Trending online and around town this week: quotes about living for your hopes and dreams, not your fears. Quotes have been attributed to Brené Brown, Nelson Mandela, and many others.
This is an important idea for people in this audience. We have limitations other can’t see, and must constantly explain ourselves. How often do you begin sentences with the words, “I can’t…”? This can lead to a mindset in which we limit ourselves even more than our conditions do.
The people we love can limit us too, in their attempts to protect us. If it were up to my mom, I’d have hung up my wheels long ago. I know it tortures her when I go bike touring, but I have to go. I couldn’t live with myself if I didn’t keep pushing my limits.
A few months after my release from the hospital, while I was still in rehab, I went for a vascular scan to determine the status of my left carotid artery. It had collapsed on impact, causing a stroke. Anticoagulant medicine had restored enough flow so they could wait and see if I needed risky stent surgery.
The scan revealed that my artery had fully healed and there was no restriction to bloodflow. This was so unprecedented, they didn’t have a long-term plan. My doctors had to conference and decide whether to keep me on anticoagulants, and if so, what type and how much. When I saw my vascular surgeon, I told her I wanted the care team to be aware that I was back on my bike, and I wanted them to be conservative with the medication because I didn’t want minor bumps and bruises to become serious injuries.
My surgeon looked up, her eyes wide, and said, “I’m—taken aback. We worked so hard to save your life—I had to go to the bathroom so badly, I sweated for 4 hours while I worked on your hand. I didn’t dare leave because you might code on the table and we had decided to amputate if you did. How can you just go back out there and risk your life again? Do you have that little respect for what we did for you?”
“I’m taken aback too,” I responded. “If you worked that hard to save my life, how does it honor your work if I don’t even live it?”
Her eyes filled with tears and she said, “Thank you for that. I needed to hear that. Of course we want you to live your life. Just—do it carefully, please.”
That’s the line I walk every summer as I set out on my bike adventures. I can’t tour like I used to—no 80+-mile days, no sleeping on the ground. I ride much shorter days and spend more time making friends in the towns where I stay.
There is a stretch of highway on the road to my happy place (Free Spirit Spheres on Vancouver Island) where I’m forced onto a divided 4-lane freeway for about 16 miles. I rode that stretch twice, then on my way there in the third year, I just had enough of being buzzed by semi-trucks on narrow bridges. Rather than ride that stretch on the way back, I pulled off in Parksville and got a bus to Nanaimo. I’ve never looked back; the bus is part of my route plan now. That’s being smart, not fearful.

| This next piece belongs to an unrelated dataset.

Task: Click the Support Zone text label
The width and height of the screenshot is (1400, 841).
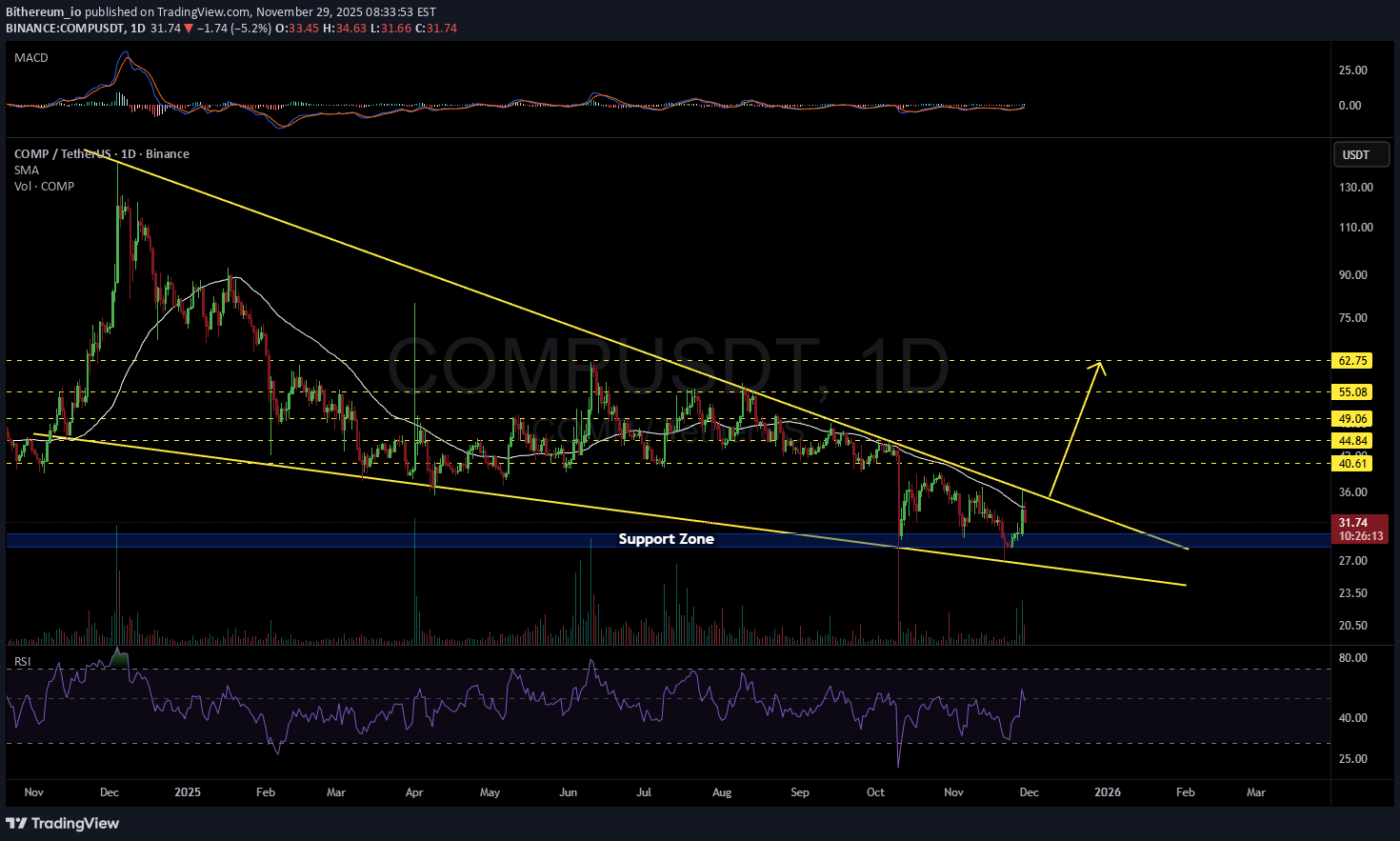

Last year I had to bring my car on my trip for the first time, because my knee was too injured to ride more than a few miles a day. I did a lot of open-water swimming on that trip. I was limited in my riding for a year—my health declined and I put on weight from not moving enough. As winter set in, so did depression. The life I’d worked so hard to preserve was slipping through my fingers. I kept going to the pool when I couldn’t ride my bike, but I felt deeply frustrated.

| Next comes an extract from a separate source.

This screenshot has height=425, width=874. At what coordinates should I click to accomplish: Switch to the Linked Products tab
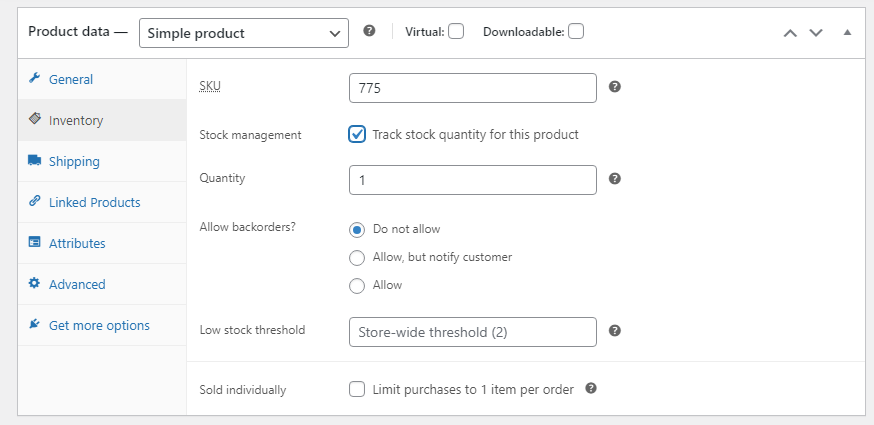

Then I learned that my knee wasn’t healing because my diet lacked collagen, and when I reintroduced it, the healing began. It started to feel like my own leg again. And I got the text from Tumbleweed Tiny House Company, asking if they could call me to talk about year-end closeouts. I texted back, “Yes. Yes, you may.” What harm could it do to talk with them, right? It had been months since I’d serviced my tiny house dream.
I thought it was probably hopeless, but I found myself saying yes at every turn, taking the process a bit farther with every form I filled out. It was like a runaway freight train mowing down all resistance in its path. My hopes and dreams had no patience for my fears. How could I live in a tiny house with a ladder to the second loft? What if my knee got worse again? It didn’t matter, I was running full steam ahead.

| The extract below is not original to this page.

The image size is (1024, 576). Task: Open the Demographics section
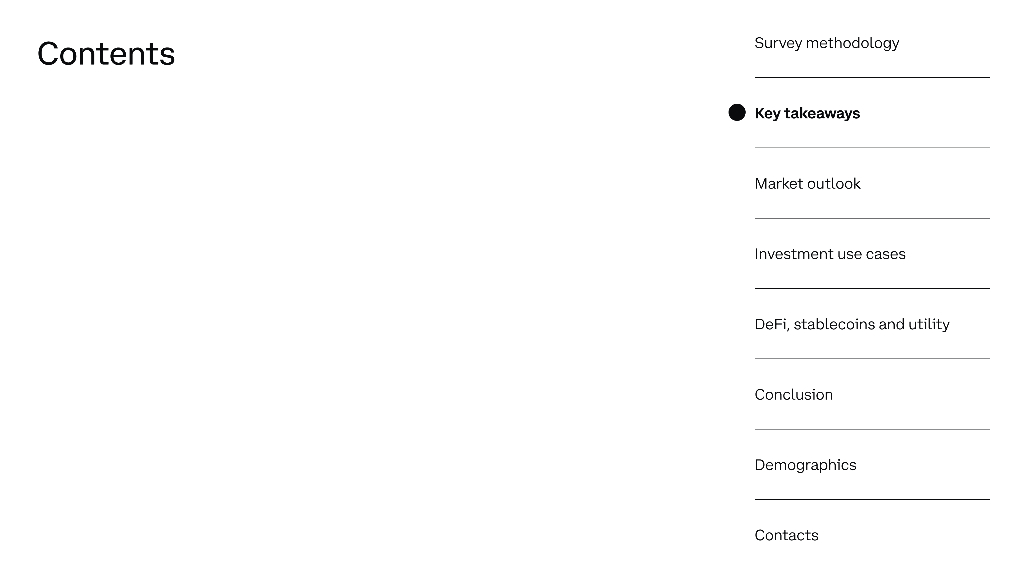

Now that I’m here, I can’t say it’s been easy, but my body is improving every day. My knee aged me 10 years, and I’ve backed off 7 of them by now. Every day I give thanks that I followed my hopes and dreams and not my fears. I’m grateful for the character flaw that makes me bet on my own horse, every time, even when she’s staggering around the glue factory.
What’s holding you back? Do you dare to let it go?